Salmas yakınındaki Kültepe’de dünyadaki en eski kitlesel insan yerleşimlerinden birinin izleri bulunmuştur. Bu bölgedeki buluntular hakkında kayda değer olan şey, bu eski köyün MÖ 7.000’lere kadar gitmesidir. Bu bölgede bulunan Absidani taş parçaları üzerindeki pullar ve şekiller eski çağlardaki bu gelişmiş köyün Urmiye gölü bölgesinde bıçak, ustura ve diğer kesici aletler üretiminde önemli bir merkez olduğunu göstermektedir. Taş tabaklar, çeşitli taş alet ve edevat buluntuları, ahalinin gıda maddelerini temin konusunda bu toplumda pek çok tarımsal faaliyetin olduğunu göstermektedir. Bunların üzerindeki koyu gri çanak çömlek resimleri ve bölgede bulunan diğer pişirilmiş çamur maddeler Nahcivan’da bulunmuş olup Tunç Çağı’nda MÖ 2.900 tarihine giden aynı çeşit şeylerle eşleşmektedir. Ayrıca, Kültepe’nin yukarı tabakalarında bulunan deliller MÖ 6.000, 5.000 ve 4.000’de sırasıyla Sulduz Nakadeh bölgesindeki Hacı Firuz ve Dalama kültürleri ile Nahcivan özerk Cumhuriyeti’ndeki eski Tunç Çağı kadar eski olan üç kültür çağının gelişmesiyle ilgili deliller sunar. Bu tepenin büyük kültürel değerine rağmen, tepedeki kültürel ve tarihi yönden değerli tabakalardan herhangi biriyle ilgili bugüne kadar ciddi bir çalışma yapılmamıştır. Bu bölgedeki diğer bir kayda değer nokta, kimileri 5 kg gelen büyük Absidani taş parçalarının bulunmuş olmasıdır. Kalıcı bir köy olarak nitelendirilebilecek olan ortadoğudaki en eski insan yerleşimi Irak’ta, Mezopotamya’da bulunmuştur. Burası, kültürel özelliklerinden dolayı Kültepe’den daha eski bir yerdir.

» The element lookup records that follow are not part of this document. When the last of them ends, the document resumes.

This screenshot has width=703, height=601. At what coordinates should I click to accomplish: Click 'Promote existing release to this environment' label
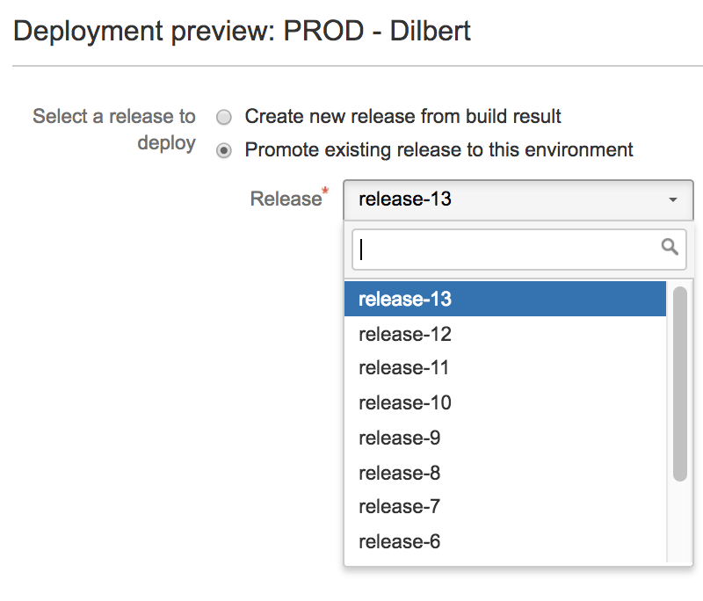(438, 150)
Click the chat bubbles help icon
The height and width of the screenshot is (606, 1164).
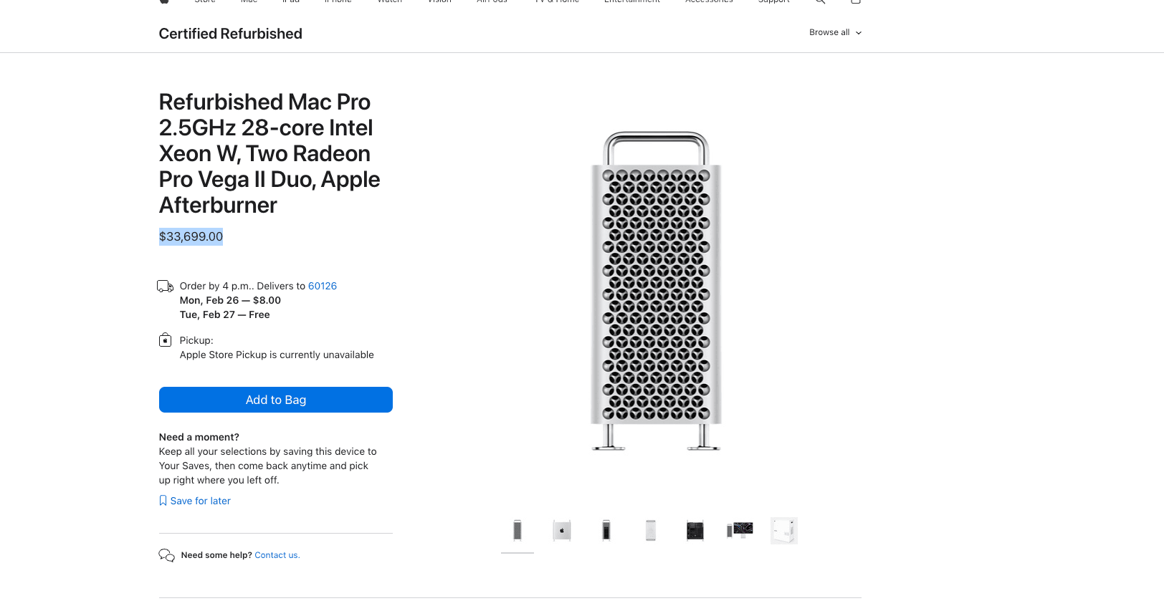click(x=166, y=555)
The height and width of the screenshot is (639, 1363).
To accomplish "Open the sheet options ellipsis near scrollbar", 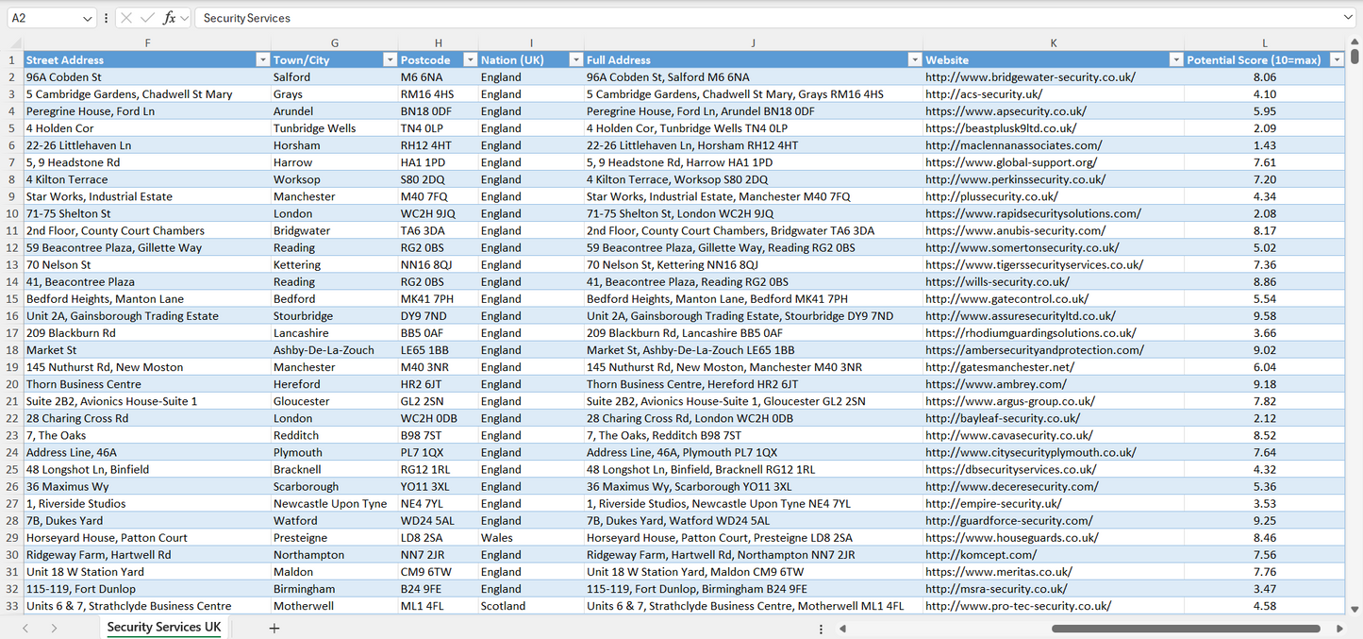I will tap(820, 628).
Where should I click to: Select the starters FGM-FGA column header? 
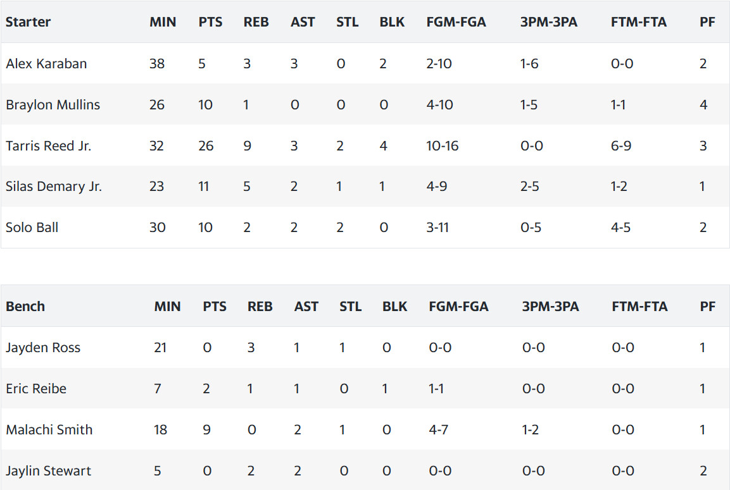pyautogui.click(x=456, y=22)
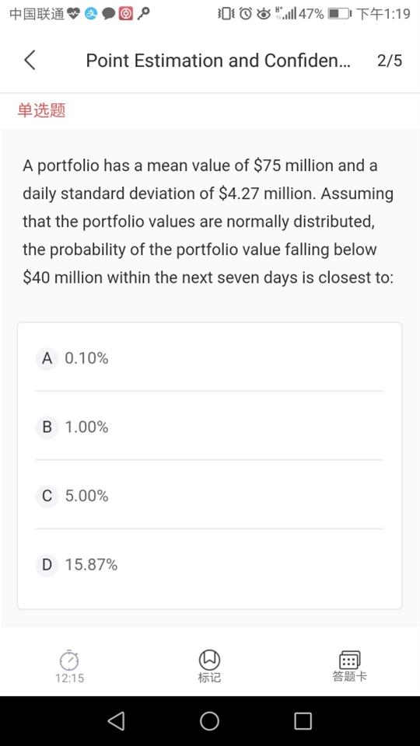The width and height of the screenshot is (420, 746).
Task: Tap the question text about portfolio value
Action: 208,221
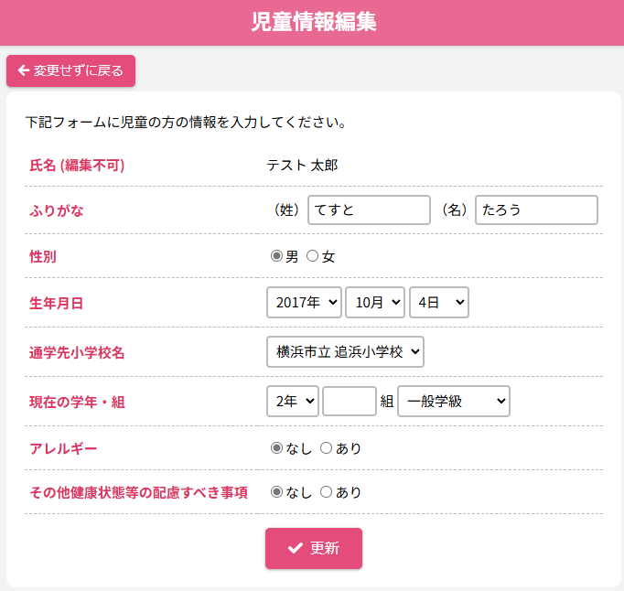Open the birth month dropdown showing 10月

pyautogui.click(x=375, y=302)
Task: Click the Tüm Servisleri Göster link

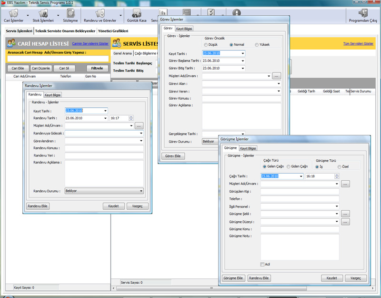Action: click(358, 44)

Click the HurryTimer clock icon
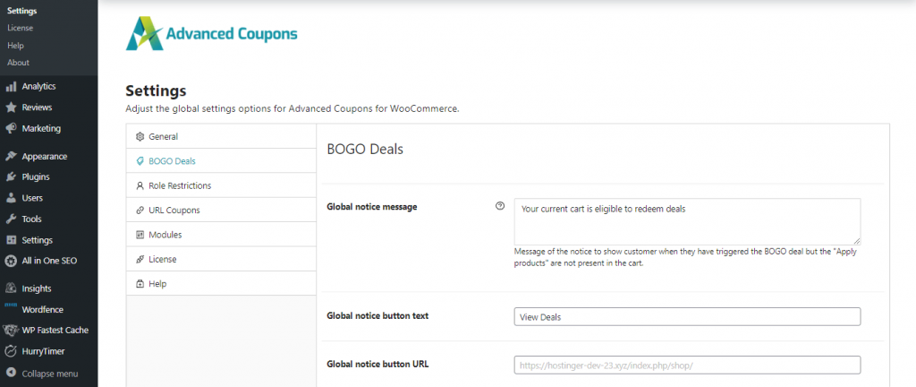tap(11, 351)
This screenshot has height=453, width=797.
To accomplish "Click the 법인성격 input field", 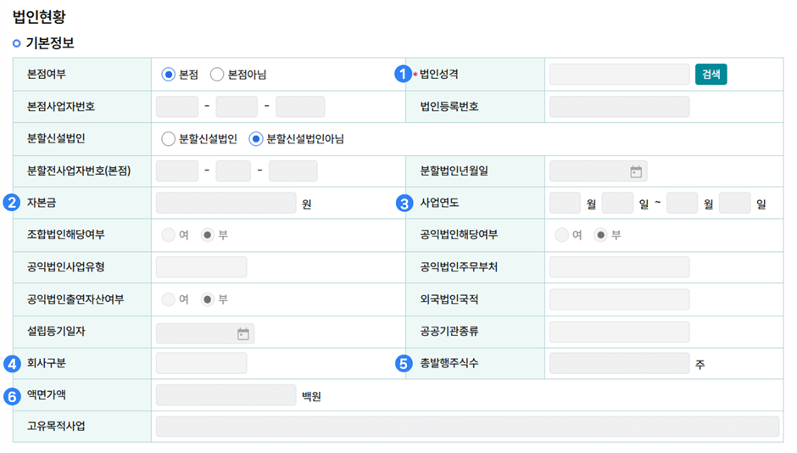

Tarihi kaynaklara göre Huriler, dört bin sene önce Azerbaycan ve Doğu Anadolu’da devlet kurmuşlardır. Salmasın Heftvantepesinde bulunan eserlerin bir kısmı bu medeniyete aitttir. Bölgede bulunan başka medeniyet ise Guttiler ve Urartulardır. Urartular zamanında Salmas’a Olho denirdi. Şehir, Urartular döneminde memleketin ikinci başkenti sayılıyordu. Birinci kent ise Türkiye’de Van kenti idi. Salmas’ta Urartular dönemine ait bir hayli eser bulunmuştur. Salmasın ve Batı Azerbaycan’da bulunan eski sulama kanallarının aslı o döneme aittir[2]. Olho kenti, Asurlular tarafından M.Ö. 7. asırda ele geçirildi.Asların burada yaşamalrı bölgesel toponimlere göre mühtemeldir. Eski Asur hikâyelere göre Salmas ilk olarak MÖ 3.000’de Asur hükümdarı 3. Salmansar idaresinde kuruldu. Burası daha çok Babillilerle dost ve müttefik kabilelerin saldırılarına karşı bir istihkâm olarak kullanıldı. Zaman içinde hisar tedricen şehre dönüştü ve telaffuzunu kolaylaştırmak için ismi de Salmasar’dan Salmas’a kısaldı. Bir süre sonra da bölgede Med imparatorluğu kuruldu. Bölgenin Azerbaycan kavimlerinin kurduğu Med imparatorluğu bünyesine dâhil olduğunun en açık işareti, Moğancık adlı bir yerin varlığıdır. Medlerin din adamlarına Moğ denirdi. Kuşkusuz bu ad Moğlarla ilişkilidir.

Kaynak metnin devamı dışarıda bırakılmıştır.